### TEXT SECTION:
----------------------------------------
The system supplied all demands including the extravehicular activity during transearth coast when the system supplied a flow rate of approximately 12.2 lb/hr and the pressure and heater temperatures remained within the anticipated limits.

6.4 COMMUNICATIONS

Performance of the command and service module communications system was nominal throughout the mission, except that the Command Module Pilot's lightweight headset microphone was inoperative when the headset was removed from stowage. Inflight troubleshooting verified that the failure was in the microphone. Past history shows three microphone amplifier failures out of approximately 300 units in use. The headset was transferred to the lunar module and jettisoned; therefore, the failure could not be isolated to a specific component.

6.5 INSTRUMENTATION

The instrumentation performed normally with three exceptions.


6.6 GUIDANCE, NAVIGATION, AND CONTROL

Performance of the guidance, navigation, and the primary and backup control systems was good throughout the flight. The two anomalies experienced during the mission were minor in nature causing no loss of system capability. They were excessive attenuation of light through the scanning telescope, and improper alignment of the roll axis when the gyro display alignment pushbutton was depressed. Descriptions of the anomalies and the corrective action being taken are included in sections 14.1.15 and 14.1.16.

The primary guidance system satisfactorily monitored the trajectories during launch and the translunar injection maneuver. The most probable velocity errors at insertion were minus 1.5, minus 41.5, and minus 10.8 ft/sec in the X, Y, and Z platform axes, respectively. The errors were determined from data obtained from several sources: the Saturn guidance system, the command module guidance system, the Saturn guidance system data modified by tracking data, and command module platform realignments in earth orbit.

Separation from the S-IVB and the transposition maneuver were nominal. Daring the docking sequence, the digital autopilot control mode was changed from "attitude hold" to "free" while a plus-X translation was being commanded in order to secure a positive capture latch indication. The body rates induced by contact and the plus-X thrusting were not nulled and resulted in misalignment angles of minus 1-1.0, plus 2.2, and plus 1.6 degrees in pitch, yaw and roll at the start of the retract sequence (see fig. 6-1). The resultant misalignment caused a greater-than-normal structural loading in the docking interface (see sec. 7.1).

Figure 6-1. -Rate and attitude error data during transposition and docking sequence.

Body rate transients of less than 0.1 deg/sec in all three axes were caused by jettisoning of the scientific instrument module door and launching of the subsatellite.

Accelerometer biases and gyro drift terms were stable throughout the flight. The gyro drift terms were updated only once, at 27:56. Table 6-I is a summary of preflight histories and inflight performance data of the inertial components. Table 6-II is a summary of inertial measurement unit realignments performed during the mission. Table 6-III summarizes significant control parameters for each of the service propulsion system maneuvers.
----------------------------------------
### GIVEN MATERIAL:

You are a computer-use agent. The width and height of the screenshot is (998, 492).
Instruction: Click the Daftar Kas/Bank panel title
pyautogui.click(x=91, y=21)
----------------------------------------
### STATED EXERCISE 1:
Set down the passage of the spacecraft systems report word for word, starting with "Separation from the" and going on through "of the subsatellite.".
### STATED EXERCISE 2:
Using the spacecraft systems report, decide whether each statement is true. Answer yes or no and quote the deciding words. (a) The gyro drift terms were updated more than once during the flight. (b) The Command Module Pilot's headset was moved to the lunar module and jettisoned. (c) Jettisoning the scientific instrument module door caused body rate transients greater than 1 deg/sec.
### STATED EXERCISE 3:
Write the next part of the spacecraft systems report, continuing from its final sentence.

### EXERCISE ANSWER 1:
Separation from the S-IVB and the transposition maneuver were nominal. Daring the docking sequence, the digital autopilot control mode was changed from "attitude hold" to "free" while a plus-X translation was being commanded in order to secure a positive capture latch indication. The body rates induced by contact and the plus-X thrusting were not nulled and resulted in misalignment angles of minus 1-1.0, plus 2.2, and plus 1.6 degrees in pitch, yaw and roll at the start of the retract sequence (see fig. 6-1). The resultant misalignment caused a greater-than-normal structural loading in the docking interface (see sec. 7.1).

Figure 6-1. -Rate and attitude error data during transposition and docking sequence.

Body rate transients of less than 0.1 deg/sec in all three axes were caused by jettisoning of the scientific instrument module door and launching of the subsatellite.

### EXERCISE ANSWER 2:
(a) No: "The gyro drift terms were updated only once, at 27:56."
(b) Yes: "The headset was transferred to the lunar module and jettisoned"
(c) No: "Body rate transients of less than 0.1 deg/sec in all three axes were caused by jettisoning of the scientific instrument module door"

### EXERCISE ANSWER 3:
During lunar orbital operations between 84 and 95 hours, the command and service module maintained a period of local horizontal attitude hold with the scientific instrument module toward the lunar surface. The evaporator in the primary coolant loop was turned off to prevent interference with the inflight science activities. The resulting large temperature oscillations in the coolant loop gave some concern as to how these temperature excursions would affect the guidance equipment. Since no direct guidance equipment telemetry measurements of coolant temperatures were available, an analysis was performed using a thermal model of the coolant loop and a ground test was performed with non-flight guidance equipment. Both indicated that considerable temperature attenuation exists in the coolant loop and that temperatures experienced during the flight were within acceptable limits. As a result of the thermal analysis, the maximum temperature limits in the systems operational data book are being raised to 90 F, peak, and 75 F, average, over a 2-hour period. The effect of coolant temperature oscillations upon accelerometer bias is shown in figure 6-2.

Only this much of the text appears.